The acclaimed Swedish left-wing author Henning Mankell (in an article for The Guardian about why the SD should have been ”argued into oblivion”) also writes that:
“The only way to deal with people with racist, xenophobic and generally populist views – like the German National Socialism of the 1920s – is through a determined dialogue that we never abandon … I believe that it was precisely the refusal of the other parties, from left and right, to debate with the SD that allowed them to grow from nothing to 6% of the vote. If we had had the debate, the SD might have got into parliament, but with far fewer seats. In fact, they could have been kept out of parliament altogether”.
I’m not sure if I agree with him fully here.

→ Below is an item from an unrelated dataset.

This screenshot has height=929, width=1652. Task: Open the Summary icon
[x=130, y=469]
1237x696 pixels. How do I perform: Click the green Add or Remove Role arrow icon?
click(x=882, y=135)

While it is certainly essential that we expose the far-right’s prejudice and lies there is always the danger that when you bring a party like the SD into the debate you further legitimise them and give their message a degree of respectability. Although their message shouldn’t be hard to disprove through rational argument it is unfortunately the case that facts don’t always win over prejudice. Where I think Mankell is absolutely right is when he talks about how the SD’s success is a symptom of large number of Swedes feeling left out by the mainstream parties:
“People vote against something rather than for it. In this case, people are looking for a scapegoat for their own miseries. It is the unemployed, the ill, those who feel themselves marginalised and cast out, who turn in their powerlessness against the established parties and vote for those who reach out to them. The SD becomes the only decency they find in a political landscape where everything else is hypocritical and forsworn. The SD listens to them. In the SD’s programme they find their own thoughts, their own anger, their own fears.”
Over 10,000 protested against the SD's entry into parliament in Stockholm
It is precisely the policies of Fredrik Reinfeldt and his right-wing coalition, with mass unemployment, privatisation and a further weakening of the welfare state, which have made it easier for the SD to get their message across. The far right’s success almost always comes at times of social hardship and uncertainty, when people are fearful and don’t know who to blame. If the SD’s success is not to be repeated in 2014 then either the government need to radically alter their policies or the left needs to take back control of the debate on jobs and welfare.